If you read this space, you’re already very familiar with the likes of Michael Phelps, Usain Bolt, Missy Franklin and Ryan Lochte. Here are 10 more gold-medal contenders we’ve been tracking on the road to Rio:
Simone Biles, Gymnastics: The two-time reigning World all-around champion is also known for being chased off a medal podium by a pesky bee Oct. 10 in Nanning, China. She’s certainly not been scared by any other gymnasts, going unbeaten in all-around competitions the last two years. The 18-year-old, home-schooled Texan could be favored to win five medals in Rio (tying a U.S. women’s gymnastics record for a single Games) and extend the U.S. streak of Olympic all-around champions to four (Carly Patterson, Nastia Liukin, Gabby Douglas).
David Boudia, Diving: In 2012, Boudia headlined an American diving team that captured four medals, the first U.S. Olympic diving medals since Sydney 2000. Boudia, the Olympic platform champion, was the only American to earn a World Championships diving medal in 2013. He’s in a similar position now as he was four years ago, chasing the mighty Chinese after earning a third straight Worlds platform silver on Sunday. Boudia could become the first U.S. diver since Greg Louganis to win gold in back-to-back Olympics.
Jordan Burroughs, Wrestling: Since winning 74kg freestyle gold at London 2012, Burroughs nearly saw his sport booted from the Olympic program, became a father and tasted defeat for the first time in more than four years. He hopes to become the third American to win back-to-back Olympic wrestling titles, but he may run into a Russian with whom he compares his rivalry to that of Magic Johnson and Larry Bird.

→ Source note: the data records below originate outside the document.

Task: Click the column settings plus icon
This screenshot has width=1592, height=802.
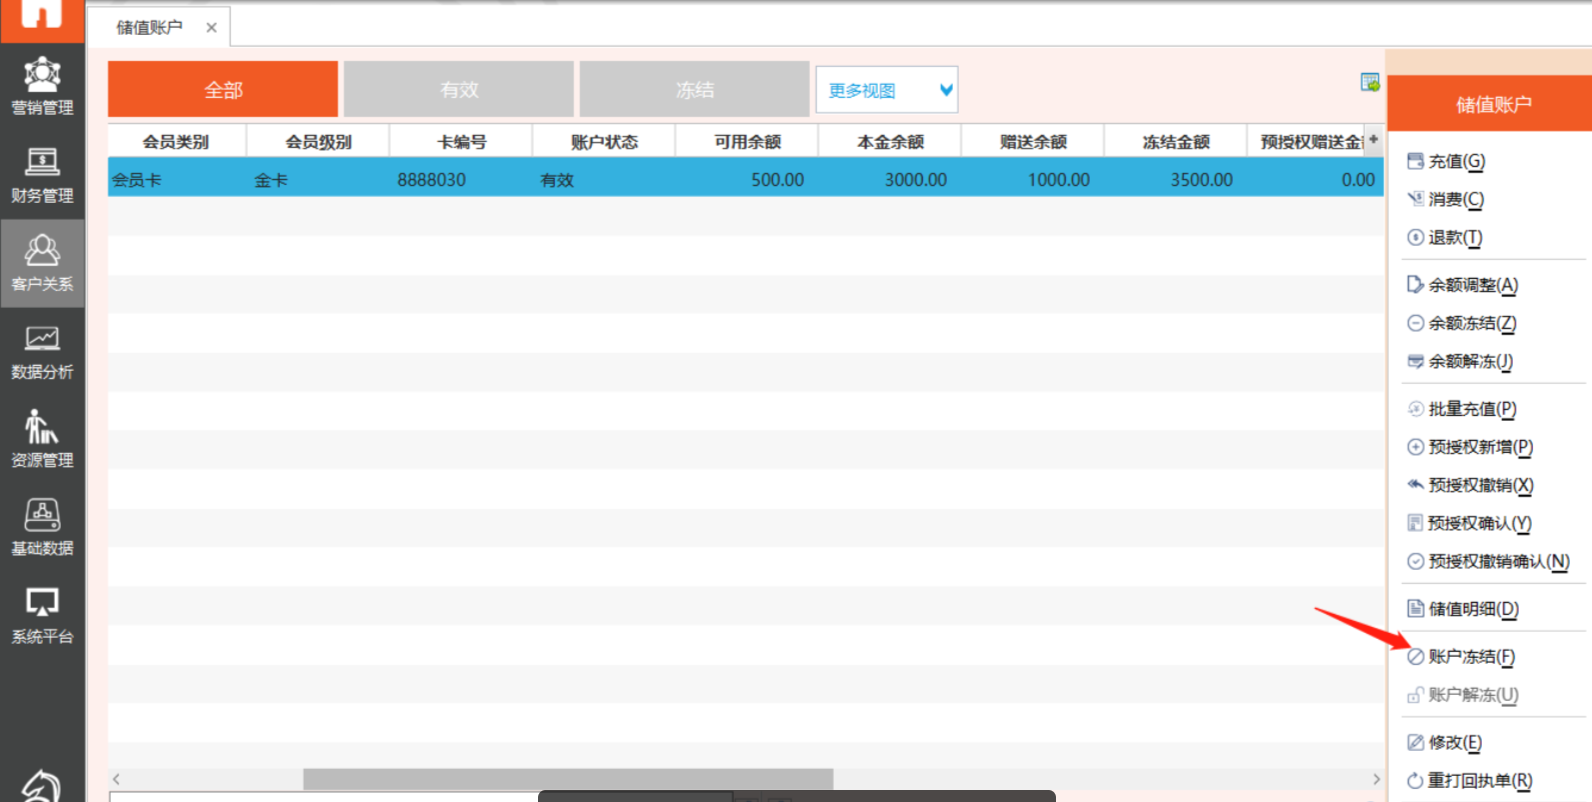Action: tap(1374, 140)
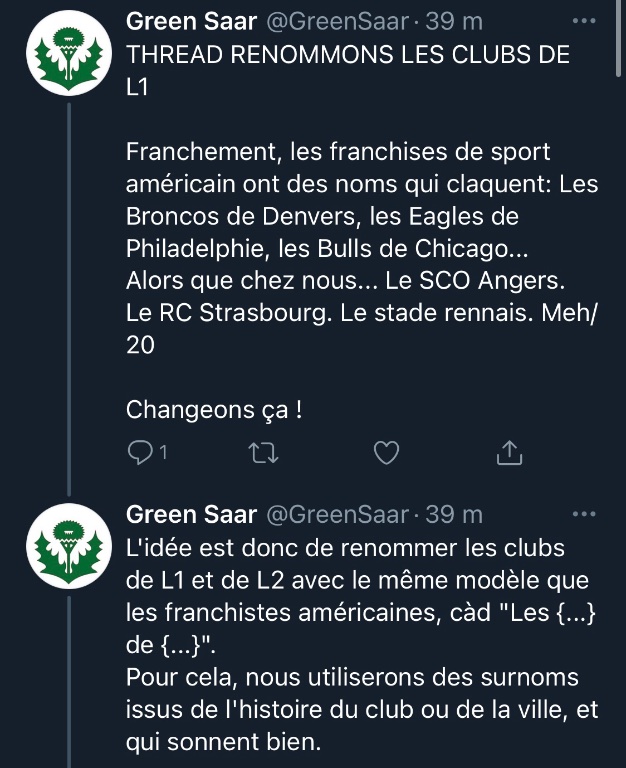This screenshot has width=626, height=768.
Task: Click the reply count number 1
Action: click(164, 452)
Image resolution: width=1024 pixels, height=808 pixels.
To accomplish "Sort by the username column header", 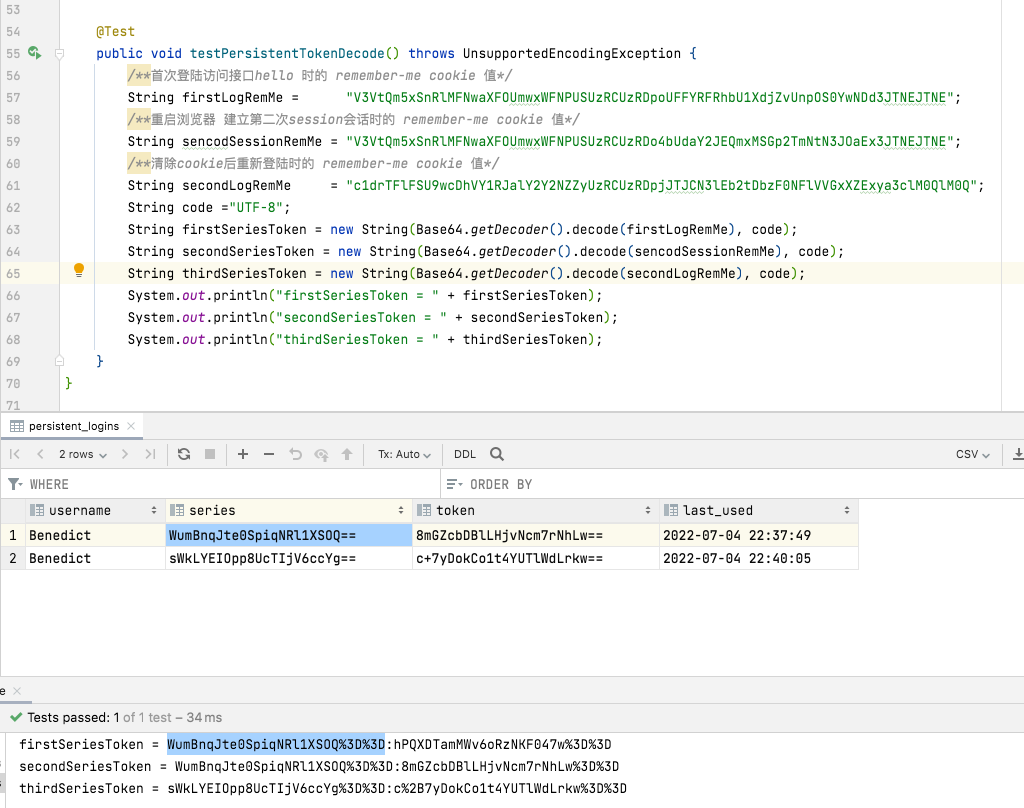I will [x=80, y=510].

Ashton Eaton, Track and Field: The reigning Olympic decathlon champion and world’s greatest athlete is still considered the world’s best over 10 events, even though he hasn’t completed a decathlon in two years. Eaton took 2014 off and tried his hand at the 400m hurdles instead. He’s back to his signature two-day event, and in Rio he will also be rooting for his wife, Canadian heptathlete Brianne Theisen-Eaton, who owns the world’s best score this year. They may both wear ice hats.
Allyson Felix, Track and Field: The woman they used to call “chicken legs” finally captured an individual gold medal at the London Games. In Rio, she can make more history. Felix remains the world’s best in the 200m, despite having to be carried off the track by her brother at the 2013 World Championships, and could be a medal contender in the 400m, too. So much so that she chose to race the 400m over the 200m for this month’s World Championships. She is tied with Jackie Joyner-Kersee for the most Olympic track and field medals earned by a U.S. woman (six) and three behind the most won by any woman in the sport (Merlene Ottey, Jamaica). In London, Felix ran two individual events and was on both the 4x100m and 4x400m relays, so four medals in Rio is possible.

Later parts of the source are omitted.